**DIRECTIONS:** State how many lines in the items below contain the string "text", with uppercase and lowercase treated as different. Reply with the number only.

####

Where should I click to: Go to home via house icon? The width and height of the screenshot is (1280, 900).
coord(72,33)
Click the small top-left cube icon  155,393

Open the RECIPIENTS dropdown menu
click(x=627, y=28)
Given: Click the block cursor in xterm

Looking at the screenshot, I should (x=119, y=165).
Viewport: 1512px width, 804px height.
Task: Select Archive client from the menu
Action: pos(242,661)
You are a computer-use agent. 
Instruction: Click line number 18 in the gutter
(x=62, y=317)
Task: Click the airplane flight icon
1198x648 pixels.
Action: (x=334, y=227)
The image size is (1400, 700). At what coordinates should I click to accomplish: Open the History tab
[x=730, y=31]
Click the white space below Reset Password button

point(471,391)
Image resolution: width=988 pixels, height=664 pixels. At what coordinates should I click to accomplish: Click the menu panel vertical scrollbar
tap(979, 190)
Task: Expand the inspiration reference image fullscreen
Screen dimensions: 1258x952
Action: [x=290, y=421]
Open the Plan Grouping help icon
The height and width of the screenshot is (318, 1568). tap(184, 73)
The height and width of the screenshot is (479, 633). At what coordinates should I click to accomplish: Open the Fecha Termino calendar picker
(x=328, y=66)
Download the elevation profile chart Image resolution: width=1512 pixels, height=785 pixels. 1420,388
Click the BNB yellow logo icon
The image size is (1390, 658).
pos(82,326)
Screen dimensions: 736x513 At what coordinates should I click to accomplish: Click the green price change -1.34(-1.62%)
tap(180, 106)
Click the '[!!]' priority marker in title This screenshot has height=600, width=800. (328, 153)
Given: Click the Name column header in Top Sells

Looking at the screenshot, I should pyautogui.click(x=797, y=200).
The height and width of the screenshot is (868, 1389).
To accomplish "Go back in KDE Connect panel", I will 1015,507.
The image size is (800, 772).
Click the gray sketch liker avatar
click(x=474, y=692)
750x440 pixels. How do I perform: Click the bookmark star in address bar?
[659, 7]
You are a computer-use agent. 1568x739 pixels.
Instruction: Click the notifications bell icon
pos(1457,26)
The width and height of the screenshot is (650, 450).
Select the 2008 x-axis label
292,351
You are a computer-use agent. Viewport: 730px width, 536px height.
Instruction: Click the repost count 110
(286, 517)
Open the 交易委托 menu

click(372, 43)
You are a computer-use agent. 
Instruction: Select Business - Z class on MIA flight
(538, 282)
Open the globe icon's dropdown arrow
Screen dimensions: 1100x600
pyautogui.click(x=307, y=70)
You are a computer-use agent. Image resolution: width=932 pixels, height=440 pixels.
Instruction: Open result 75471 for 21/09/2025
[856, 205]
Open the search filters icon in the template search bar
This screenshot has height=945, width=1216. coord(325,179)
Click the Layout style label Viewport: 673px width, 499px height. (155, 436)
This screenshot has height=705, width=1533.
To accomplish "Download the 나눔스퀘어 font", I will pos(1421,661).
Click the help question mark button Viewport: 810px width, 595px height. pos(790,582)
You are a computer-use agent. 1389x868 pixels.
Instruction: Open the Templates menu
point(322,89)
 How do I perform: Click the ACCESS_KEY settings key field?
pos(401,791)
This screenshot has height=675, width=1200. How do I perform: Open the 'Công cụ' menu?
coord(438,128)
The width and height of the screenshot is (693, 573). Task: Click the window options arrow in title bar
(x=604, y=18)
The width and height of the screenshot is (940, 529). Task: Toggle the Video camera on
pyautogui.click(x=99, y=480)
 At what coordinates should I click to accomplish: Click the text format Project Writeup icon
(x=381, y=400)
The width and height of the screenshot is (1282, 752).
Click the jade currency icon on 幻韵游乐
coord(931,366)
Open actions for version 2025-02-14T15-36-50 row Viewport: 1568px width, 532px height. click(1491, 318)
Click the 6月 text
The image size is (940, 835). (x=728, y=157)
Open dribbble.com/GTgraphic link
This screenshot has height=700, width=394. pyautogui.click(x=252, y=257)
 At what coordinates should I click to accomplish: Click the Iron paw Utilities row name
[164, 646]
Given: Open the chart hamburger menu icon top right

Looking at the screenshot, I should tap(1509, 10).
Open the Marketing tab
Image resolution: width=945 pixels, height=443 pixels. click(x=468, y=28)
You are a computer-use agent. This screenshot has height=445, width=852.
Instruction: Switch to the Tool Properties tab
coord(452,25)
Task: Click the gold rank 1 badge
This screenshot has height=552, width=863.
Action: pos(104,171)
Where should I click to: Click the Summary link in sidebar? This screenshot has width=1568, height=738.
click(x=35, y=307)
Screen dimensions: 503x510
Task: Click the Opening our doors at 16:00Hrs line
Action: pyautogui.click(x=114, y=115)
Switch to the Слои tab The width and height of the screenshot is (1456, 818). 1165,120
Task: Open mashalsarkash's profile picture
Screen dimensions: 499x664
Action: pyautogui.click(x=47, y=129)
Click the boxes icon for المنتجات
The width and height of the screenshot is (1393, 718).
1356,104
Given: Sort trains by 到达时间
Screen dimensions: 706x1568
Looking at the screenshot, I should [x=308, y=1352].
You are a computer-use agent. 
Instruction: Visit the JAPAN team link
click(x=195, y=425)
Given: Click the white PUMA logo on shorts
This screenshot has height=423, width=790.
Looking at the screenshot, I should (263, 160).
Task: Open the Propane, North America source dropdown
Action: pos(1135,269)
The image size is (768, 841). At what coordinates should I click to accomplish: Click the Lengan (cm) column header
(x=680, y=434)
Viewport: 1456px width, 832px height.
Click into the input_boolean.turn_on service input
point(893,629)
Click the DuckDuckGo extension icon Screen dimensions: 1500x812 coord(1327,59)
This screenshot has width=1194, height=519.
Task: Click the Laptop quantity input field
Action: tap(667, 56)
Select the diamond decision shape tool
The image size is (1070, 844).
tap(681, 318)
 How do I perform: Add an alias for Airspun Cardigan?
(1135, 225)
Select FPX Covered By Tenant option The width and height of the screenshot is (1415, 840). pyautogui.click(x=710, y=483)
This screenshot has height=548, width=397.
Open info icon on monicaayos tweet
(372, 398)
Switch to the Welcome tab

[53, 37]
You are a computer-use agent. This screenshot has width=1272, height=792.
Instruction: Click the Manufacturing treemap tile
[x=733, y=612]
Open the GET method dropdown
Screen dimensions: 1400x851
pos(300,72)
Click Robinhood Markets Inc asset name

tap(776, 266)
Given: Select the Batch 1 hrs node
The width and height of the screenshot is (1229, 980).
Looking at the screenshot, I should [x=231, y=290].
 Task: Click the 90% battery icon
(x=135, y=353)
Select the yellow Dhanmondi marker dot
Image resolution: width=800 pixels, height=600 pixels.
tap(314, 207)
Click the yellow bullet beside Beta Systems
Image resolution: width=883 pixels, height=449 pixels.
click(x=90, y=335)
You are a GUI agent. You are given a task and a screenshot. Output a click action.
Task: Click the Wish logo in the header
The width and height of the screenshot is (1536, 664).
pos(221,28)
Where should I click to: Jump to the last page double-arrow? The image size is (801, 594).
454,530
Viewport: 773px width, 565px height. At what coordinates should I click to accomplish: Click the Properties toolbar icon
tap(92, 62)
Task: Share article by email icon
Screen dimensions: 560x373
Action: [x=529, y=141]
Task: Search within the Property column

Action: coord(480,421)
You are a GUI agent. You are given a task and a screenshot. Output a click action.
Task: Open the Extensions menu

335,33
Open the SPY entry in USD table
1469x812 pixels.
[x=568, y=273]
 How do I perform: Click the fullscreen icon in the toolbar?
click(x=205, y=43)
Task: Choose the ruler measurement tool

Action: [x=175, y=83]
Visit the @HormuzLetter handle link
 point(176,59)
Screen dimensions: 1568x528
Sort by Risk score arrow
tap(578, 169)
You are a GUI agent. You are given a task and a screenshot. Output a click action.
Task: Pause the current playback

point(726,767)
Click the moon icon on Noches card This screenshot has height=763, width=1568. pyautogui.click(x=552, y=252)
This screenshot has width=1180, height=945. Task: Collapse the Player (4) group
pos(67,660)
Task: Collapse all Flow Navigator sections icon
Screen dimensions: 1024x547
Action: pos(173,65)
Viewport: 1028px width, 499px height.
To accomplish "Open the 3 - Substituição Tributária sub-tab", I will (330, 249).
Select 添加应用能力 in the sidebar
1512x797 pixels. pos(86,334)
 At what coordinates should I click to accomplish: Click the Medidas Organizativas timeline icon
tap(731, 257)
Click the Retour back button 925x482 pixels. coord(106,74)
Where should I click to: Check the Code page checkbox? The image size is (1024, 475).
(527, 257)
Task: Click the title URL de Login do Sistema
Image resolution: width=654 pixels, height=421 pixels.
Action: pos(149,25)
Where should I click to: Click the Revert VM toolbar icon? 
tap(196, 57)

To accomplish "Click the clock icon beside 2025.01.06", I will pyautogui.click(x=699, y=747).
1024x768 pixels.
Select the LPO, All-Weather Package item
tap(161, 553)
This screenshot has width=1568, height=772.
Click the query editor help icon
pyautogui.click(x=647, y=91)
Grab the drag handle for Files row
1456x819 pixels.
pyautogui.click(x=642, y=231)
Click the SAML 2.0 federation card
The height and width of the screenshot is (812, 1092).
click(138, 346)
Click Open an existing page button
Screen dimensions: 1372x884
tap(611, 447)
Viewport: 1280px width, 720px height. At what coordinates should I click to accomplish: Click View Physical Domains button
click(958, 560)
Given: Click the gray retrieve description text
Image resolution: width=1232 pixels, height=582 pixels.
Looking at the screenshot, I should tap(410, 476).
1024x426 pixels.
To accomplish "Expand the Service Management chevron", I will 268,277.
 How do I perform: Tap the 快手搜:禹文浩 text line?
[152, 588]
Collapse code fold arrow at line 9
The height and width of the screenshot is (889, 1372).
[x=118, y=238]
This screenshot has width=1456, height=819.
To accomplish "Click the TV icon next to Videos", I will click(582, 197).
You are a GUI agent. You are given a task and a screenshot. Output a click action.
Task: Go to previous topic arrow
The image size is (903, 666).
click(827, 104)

####

**WRITTEN RESPONSE:** 4